Un ejemplo en todo. Dejó de fumar. El vicio que conoció en su adolescencia. Haber pasado por eso lo hizo misericordioso y comprensivo con los demás. “Es como tener sed en un desierto a las 12 del día”, me describió esa ansiedad por el hábito.

El corazón del profesor se apagó el pasado 10 de diciembre de 2021, mientras dormía junto a su esposa. “Los infartos son la muerte de los ángeles”, me escribió mi amigo Juan David Laverde para consolarme. Es verdad, porque se fue en un silencio sagrado, al lado de la mujer que amó durante 56 años.

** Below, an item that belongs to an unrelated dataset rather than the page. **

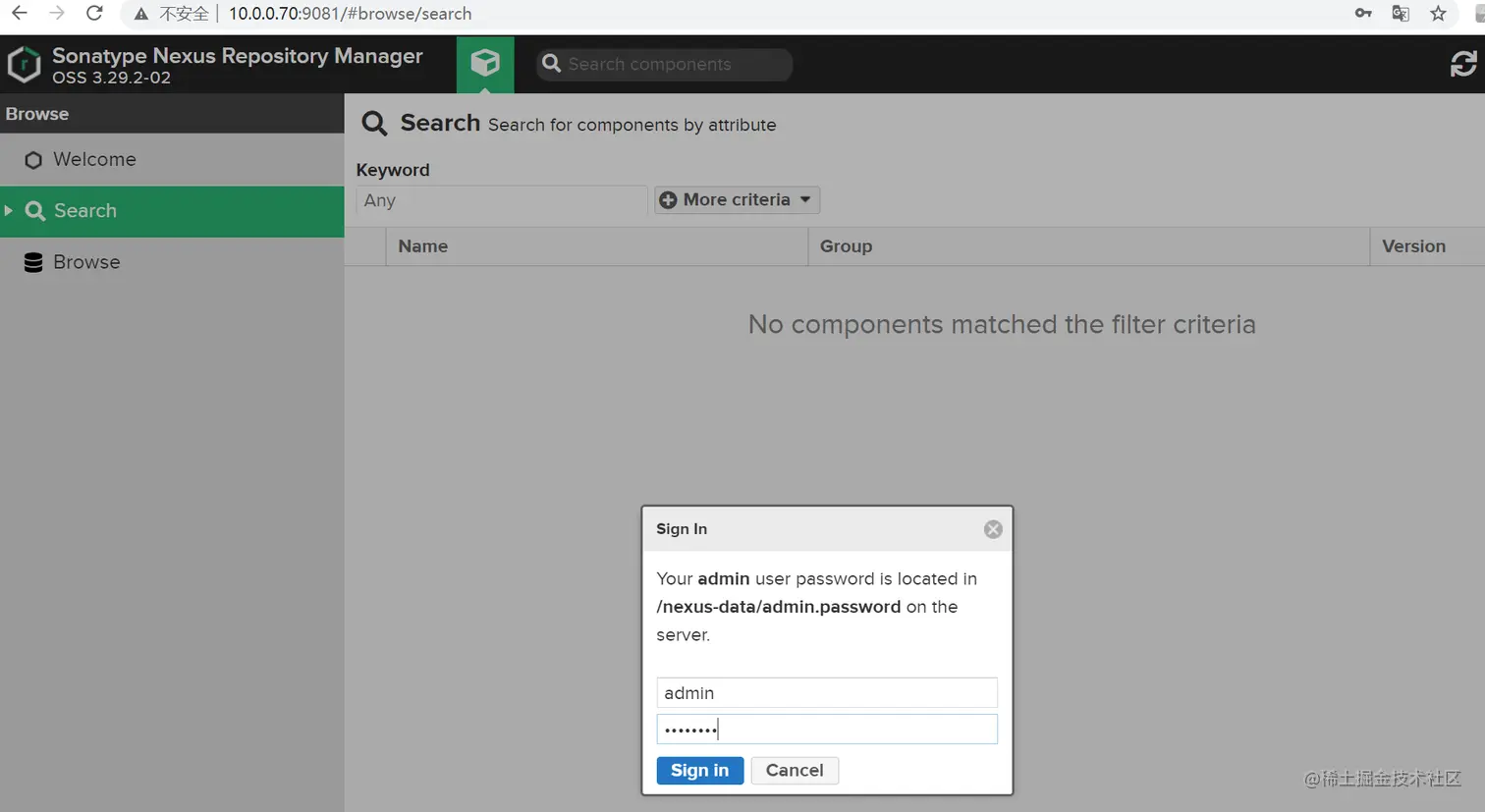Image resolution: width=1485 pixels, height=812 pixels.
Task: Open the More criteria dropdown
Action: point(737,200)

Le debía estas líneas, papá. Las desempolvé en esta fecha tan significativa en que los maestros de Bases Magisteriales han salido a marchar por las calles de San Salvador para exigir pensiones dignas. “Este día no es de fiesta, es de lucha y de protesta. Que viva Bases Magisteriales, que vivan los maestros dignos”, perifonean.

Yo sigo, papá.

Besote.


*Loida Martínez Avelar es periodista con catorce años de experiencia. Se ha especializado en investigaciones en el área social. Ha sido catedrática universitaria e integrante del programa Balboa para jóvenes periodistas iberoamericanos.